HOVESTADT, D.C. & HOVESTADT-EULER, M., (2013):
Generic assessment and reallocation of Cenozoic Myliobatins based on new information of tooth, tooth plate and caudal spine morphology of extant taxa. - 66 textpages, 3 textfigures, 5 tables, 51 plates.
The results of a comprehensive comparative study of tail spine and dental morphology of extant Myliobatinae has lead to new information, that is described and illustrated in Part I. Tail spine morphology appeared to be unsuitable for both generic as well as specific distinction. There exist nine tooth morphological variations and several abnormalities in the tooth plates of Myliobatis, four variations in Pteromylaeus and four in Aetobatus. Further the dental morphology of the four Aetomylaeus species are extensively investigated for the first time, revealing their exclusive ontogenetic heterodonty, absent in the other Myliobatinae. The dental morphology of Myliobatinae appears to allow generic distinction. The tooth morphology of isolated teeth of several specimens of Myliobatis aquila, Myliobatis goodei, Aetomylaeus vespertilio, Aetomylaeus nichofii, Aetobatus narinari and Pteromylaeus bovinus are described and illustrated revealing new information about the locking mechanism of the teeth and additional information about granulated crown surfaces.

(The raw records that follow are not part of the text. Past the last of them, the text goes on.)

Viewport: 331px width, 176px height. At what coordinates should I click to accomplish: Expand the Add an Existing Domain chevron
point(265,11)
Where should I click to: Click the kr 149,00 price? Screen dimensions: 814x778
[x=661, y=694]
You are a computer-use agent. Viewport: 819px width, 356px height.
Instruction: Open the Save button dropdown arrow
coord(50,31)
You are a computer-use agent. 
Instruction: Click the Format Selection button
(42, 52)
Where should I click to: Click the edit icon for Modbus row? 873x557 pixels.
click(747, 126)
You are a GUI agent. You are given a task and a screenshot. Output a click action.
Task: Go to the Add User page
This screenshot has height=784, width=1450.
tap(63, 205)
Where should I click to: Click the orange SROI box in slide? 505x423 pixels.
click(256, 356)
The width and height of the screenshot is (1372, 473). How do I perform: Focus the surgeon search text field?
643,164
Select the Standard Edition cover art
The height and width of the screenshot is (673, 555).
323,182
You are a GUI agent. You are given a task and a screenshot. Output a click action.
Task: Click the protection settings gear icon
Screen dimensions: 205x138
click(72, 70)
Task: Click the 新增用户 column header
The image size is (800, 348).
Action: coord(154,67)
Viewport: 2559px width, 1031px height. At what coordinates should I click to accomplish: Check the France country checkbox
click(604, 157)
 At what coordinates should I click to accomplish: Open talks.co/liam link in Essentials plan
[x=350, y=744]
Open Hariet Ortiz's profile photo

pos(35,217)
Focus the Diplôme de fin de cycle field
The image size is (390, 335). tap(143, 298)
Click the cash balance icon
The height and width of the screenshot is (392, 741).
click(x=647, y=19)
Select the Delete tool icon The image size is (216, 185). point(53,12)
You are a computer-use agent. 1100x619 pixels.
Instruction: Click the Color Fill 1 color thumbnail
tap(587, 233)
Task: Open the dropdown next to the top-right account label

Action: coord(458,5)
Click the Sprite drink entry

All fossil Pliocene, Miocene, Oligocene, Eocene and Paleocene Myliobatinae previously mentioned in literature are described and illustrated as far as possible in Part II, including photographs of previously un-illustrated taxa, which are compared with the variations of extant taxa used as morphotypes to group tooth plates with similar dental morphologies. The Oligocene Weissobatis micklichi and the Eocene Promyliobatis gazolai are considered skeleton developments of the Myliobatis-lineage, respectively. 180 nominal Cenozoic species comprise 23 species based on tail spine morphology, 2 fossil species based on skeleton details, as well as tooth morphology, 139 species on isolated teeth, tooth fragments, tooth plates or tooth plate fragments. There are 16 nominal species for which there are no descriptions, illustrations, or holotypes, 23 based on tail spine morphology, and 19 poorly preserved, lacking sufficient characteristic detail, which are rejected.
Although extant material strongly indicates that at least taxa of the genus Myliobatis and Aetobatus cannot be specifically distinguished and thus their fossil ancestors may not be valid, further investigation is needed to confirm this observation, including Aetomylaeus and Pteromylaeus.
The nominal species are generically reassigned of which 16 species belong to the genus Aetobatus, 17 to Aetomylaeus, 32 to Myliobatis and 50 to Pteromylaeus.
Extraordinary developments like granulation of the crown surface, present in several variations of Cenozoic Myliobatinae, appear to be natural developments, also found in extant species. Elevation of the crown centre was observed in some fossil species and is considered as abnormality. Pitting of both crown surface and root, found in some fossil species is considered the result of external, post-mortem influences.
Rhinoptera daviesi Woodward, 1889, Burnhamia fetahi Cappetta, 1985 and Myliobatis monnieri Cappetta, 1986 have tooth morphologies also found in species of Myliobatis. One tooth of Myliobatis plicatilis Davis, 1888 is referred to Rhinoptera and Mobula glickmani Pfeil, 1981 is considered to belong to Mobulinae. Eomobula stehmanni Herman, Hovestadt, Hovestadt-Euler, 1989, Meridiania convexa Case, 1994, Apocodon sericeus Cope, 1885, Garabatis atlasi Cappetta, 1993, and Lophobatis phosphaticus Cappetta, 1986, as well as two remaining teeth of Pseudaetobatus casieri Cappetta, 1986 do not possess the characteristic dental morphology of the Myliobatinae. They are considered to represent early developments of Myliobatidae.